PARIS: Shares in Renault suffered a meltdown on the Paris stock exchange today after anti-fraud detectives raided sites of the carmaker in an apparent emissions probe.
Union leaders, who first reported the raids, said the searches may be linked to suspicions of emissions foul play, raising fears that an ongoing Volkswagen pollution scandal was spreading to neighbouring France.
But Renault, while confirming there had been searches, said that no cheating devices had been found in diesel engine tests which had earlier been commissioned by Environment Minister Segolene Royal. "The news triggered a massive selling movement, it's a disaster that's pulling everybody down," said one Paris-based analyst, referring to plunging auto stocks across Europe.
At around 1500 GMT, Renault shares were trading nine percent lower at 78.86 euros, having earlier slumped as low as 67 euros, a drop of over 20 percent -- at that point wiping over 4 billion euros (USD 4.4 billion) off the company's value "which is colossal", the analyst said.
Early today, unions reported that French anti-fraud detectives had last week raided several production sites ofRenault, possibly to search for any indication of software meant to help cars cheat when undergoing tests for pollution emissions, as Volkswagen has admitting 11 million diesel vehicles.
"Agents from the (anti-fraud unit) DGCCRF intervened in various Renault sites last Thursday," the CGT Renault union said in a tract.
The probe targeted the sites' engine control units which suggests, the union said, that the raids "are linked to the consequences of the Volkswagen rigged-engines affair".
Detectives took several personal computers belonging to Renault managers, the unions said.

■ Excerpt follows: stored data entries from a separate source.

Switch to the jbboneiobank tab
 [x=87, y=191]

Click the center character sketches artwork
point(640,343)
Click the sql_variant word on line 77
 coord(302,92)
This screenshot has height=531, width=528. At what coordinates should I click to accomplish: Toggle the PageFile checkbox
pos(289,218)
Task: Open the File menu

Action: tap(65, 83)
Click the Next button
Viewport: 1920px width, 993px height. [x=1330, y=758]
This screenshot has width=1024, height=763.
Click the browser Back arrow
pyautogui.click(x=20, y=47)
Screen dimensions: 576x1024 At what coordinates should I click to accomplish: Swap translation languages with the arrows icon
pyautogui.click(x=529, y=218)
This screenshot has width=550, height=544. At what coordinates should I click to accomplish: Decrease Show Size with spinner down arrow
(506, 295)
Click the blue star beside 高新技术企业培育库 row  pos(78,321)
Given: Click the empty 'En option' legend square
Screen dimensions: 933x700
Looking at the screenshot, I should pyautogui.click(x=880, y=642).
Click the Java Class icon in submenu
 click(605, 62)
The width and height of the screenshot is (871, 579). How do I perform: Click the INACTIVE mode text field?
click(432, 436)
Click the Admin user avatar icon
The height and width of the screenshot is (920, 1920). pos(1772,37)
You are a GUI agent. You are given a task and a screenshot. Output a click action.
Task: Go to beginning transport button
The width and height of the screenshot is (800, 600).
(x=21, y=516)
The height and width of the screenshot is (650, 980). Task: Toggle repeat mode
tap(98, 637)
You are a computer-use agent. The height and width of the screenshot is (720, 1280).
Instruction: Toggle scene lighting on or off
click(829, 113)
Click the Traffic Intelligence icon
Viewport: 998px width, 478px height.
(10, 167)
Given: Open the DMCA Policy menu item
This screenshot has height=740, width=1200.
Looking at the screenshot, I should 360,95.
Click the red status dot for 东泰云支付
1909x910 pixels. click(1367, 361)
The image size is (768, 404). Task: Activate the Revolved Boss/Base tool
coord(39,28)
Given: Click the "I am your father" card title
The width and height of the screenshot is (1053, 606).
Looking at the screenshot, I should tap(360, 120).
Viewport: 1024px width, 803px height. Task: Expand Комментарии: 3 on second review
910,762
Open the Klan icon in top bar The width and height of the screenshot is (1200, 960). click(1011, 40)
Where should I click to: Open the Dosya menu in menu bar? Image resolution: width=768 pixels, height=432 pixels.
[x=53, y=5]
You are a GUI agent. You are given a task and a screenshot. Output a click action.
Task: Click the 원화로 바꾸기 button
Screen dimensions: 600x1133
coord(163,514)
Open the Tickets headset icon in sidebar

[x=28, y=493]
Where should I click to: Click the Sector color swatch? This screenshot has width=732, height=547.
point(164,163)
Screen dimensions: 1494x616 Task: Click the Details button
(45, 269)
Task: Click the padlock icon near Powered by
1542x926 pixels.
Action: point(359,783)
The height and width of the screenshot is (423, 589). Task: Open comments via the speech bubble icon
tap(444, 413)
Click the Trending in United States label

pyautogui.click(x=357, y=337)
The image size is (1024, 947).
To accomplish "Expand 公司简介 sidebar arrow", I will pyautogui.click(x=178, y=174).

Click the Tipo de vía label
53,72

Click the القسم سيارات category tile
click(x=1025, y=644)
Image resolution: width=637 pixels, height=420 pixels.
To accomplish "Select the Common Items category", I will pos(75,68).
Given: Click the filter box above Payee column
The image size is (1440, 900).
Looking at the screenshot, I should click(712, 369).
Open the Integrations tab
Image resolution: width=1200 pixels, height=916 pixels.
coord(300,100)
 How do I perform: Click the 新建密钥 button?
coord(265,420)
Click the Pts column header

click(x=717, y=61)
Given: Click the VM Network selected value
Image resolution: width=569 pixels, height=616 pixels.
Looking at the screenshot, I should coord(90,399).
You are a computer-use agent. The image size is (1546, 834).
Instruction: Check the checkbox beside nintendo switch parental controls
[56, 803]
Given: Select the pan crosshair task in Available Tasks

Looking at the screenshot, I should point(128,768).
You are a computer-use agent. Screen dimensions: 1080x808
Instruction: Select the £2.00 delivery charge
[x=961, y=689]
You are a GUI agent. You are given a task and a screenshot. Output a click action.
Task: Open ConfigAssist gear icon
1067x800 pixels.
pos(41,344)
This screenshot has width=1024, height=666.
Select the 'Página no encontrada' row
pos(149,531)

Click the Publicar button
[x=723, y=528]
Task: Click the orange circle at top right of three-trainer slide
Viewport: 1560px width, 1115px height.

But Renault played down the raids, saying they were part of a probe by the DGCCRF aimed "to confirm definitively the initial analysis conducted" at the behest of Royal and which had "not shown evidence of illegal cheating software on Renault vehicles."
At the time of the stock exchange debacle, the Royal commission was presenting its conclusions after tests on 100 car models to the minister.
French rival Peugeot, France's biggest car maker whose shares also plunged, quickly released a statement saying it had not been the target of any anti-fraud raids, adding that similar government tests had resulted in the "absence of any anomaly" in car emissions.
Peugeot shares subsequently came off their lows, trading 3.3 percent down at 14.26 euros, off an earlier 13.33 low. The Renault news weighed on auto stocks across Europe, with BMW, Daimler and Volkswagen all falling more than five percent at one point.
Volkswagen is facing possible fines that could reach into the tens of billions of dollars in the United States alone over the scandal, and faces probes in other countries as well.